** PROBLEM STATEMENT **
Every line of the records below that holds the word "output" should be copied out.

** THE INPUT **
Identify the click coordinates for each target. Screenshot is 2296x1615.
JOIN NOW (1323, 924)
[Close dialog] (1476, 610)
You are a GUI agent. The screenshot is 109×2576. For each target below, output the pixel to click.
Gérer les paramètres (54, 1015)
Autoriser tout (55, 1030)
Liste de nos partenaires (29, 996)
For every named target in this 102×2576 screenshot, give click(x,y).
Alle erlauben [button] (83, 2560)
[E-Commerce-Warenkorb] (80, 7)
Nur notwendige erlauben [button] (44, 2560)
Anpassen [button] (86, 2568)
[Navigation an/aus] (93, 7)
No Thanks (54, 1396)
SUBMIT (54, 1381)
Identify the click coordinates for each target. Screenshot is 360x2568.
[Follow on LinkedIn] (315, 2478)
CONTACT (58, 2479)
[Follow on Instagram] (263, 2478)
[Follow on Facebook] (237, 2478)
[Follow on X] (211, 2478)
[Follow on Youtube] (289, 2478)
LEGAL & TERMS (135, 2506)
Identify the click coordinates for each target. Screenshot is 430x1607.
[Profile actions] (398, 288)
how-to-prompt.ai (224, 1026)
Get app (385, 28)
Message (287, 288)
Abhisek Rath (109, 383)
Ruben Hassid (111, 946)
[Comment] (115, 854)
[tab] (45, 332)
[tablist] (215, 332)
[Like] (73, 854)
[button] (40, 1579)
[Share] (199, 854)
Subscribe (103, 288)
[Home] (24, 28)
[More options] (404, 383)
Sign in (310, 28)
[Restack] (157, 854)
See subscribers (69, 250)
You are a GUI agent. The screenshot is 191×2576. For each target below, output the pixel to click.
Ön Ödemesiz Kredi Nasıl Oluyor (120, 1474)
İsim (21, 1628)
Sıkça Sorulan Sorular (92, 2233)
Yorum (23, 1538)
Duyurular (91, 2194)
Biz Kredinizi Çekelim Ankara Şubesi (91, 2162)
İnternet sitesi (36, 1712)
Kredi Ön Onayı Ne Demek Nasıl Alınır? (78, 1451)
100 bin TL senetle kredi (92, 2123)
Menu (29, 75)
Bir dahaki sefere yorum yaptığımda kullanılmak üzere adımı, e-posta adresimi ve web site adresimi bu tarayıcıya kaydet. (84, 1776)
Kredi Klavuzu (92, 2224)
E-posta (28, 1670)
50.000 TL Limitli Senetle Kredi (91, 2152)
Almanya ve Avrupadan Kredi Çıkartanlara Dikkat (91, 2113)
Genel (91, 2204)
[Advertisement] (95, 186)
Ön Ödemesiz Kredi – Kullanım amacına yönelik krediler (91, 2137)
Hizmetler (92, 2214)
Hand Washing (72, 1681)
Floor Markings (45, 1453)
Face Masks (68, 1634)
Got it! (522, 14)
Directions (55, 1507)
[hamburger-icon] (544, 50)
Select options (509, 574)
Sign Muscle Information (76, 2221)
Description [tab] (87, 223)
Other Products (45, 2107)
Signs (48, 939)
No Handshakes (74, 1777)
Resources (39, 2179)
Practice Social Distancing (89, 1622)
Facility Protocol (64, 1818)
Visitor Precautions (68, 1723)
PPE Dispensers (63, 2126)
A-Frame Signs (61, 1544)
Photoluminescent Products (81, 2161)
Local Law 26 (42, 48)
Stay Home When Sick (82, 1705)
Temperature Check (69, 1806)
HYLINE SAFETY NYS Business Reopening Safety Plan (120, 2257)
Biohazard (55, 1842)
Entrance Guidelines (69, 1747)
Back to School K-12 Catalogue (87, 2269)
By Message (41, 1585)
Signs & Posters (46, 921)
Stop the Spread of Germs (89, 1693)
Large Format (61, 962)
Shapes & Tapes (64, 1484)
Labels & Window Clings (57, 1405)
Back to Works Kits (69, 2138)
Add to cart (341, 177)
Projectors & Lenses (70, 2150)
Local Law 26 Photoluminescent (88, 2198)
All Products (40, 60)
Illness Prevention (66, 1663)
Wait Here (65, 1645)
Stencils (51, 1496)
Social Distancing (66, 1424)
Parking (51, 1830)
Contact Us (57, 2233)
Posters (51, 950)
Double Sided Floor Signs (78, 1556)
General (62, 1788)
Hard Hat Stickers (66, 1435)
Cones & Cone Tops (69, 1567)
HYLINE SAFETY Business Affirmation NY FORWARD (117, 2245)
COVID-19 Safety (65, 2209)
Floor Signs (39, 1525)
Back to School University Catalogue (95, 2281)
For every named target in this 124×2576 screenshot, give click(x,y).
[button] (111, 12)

** WRITTEN ANSWER **
You are a GUI agent. The screenshot is 109×2576. For each target below, output the pixel to click.
You are a GUI agent. The screenshot is 191×2576. For each target below, output the pixel to click.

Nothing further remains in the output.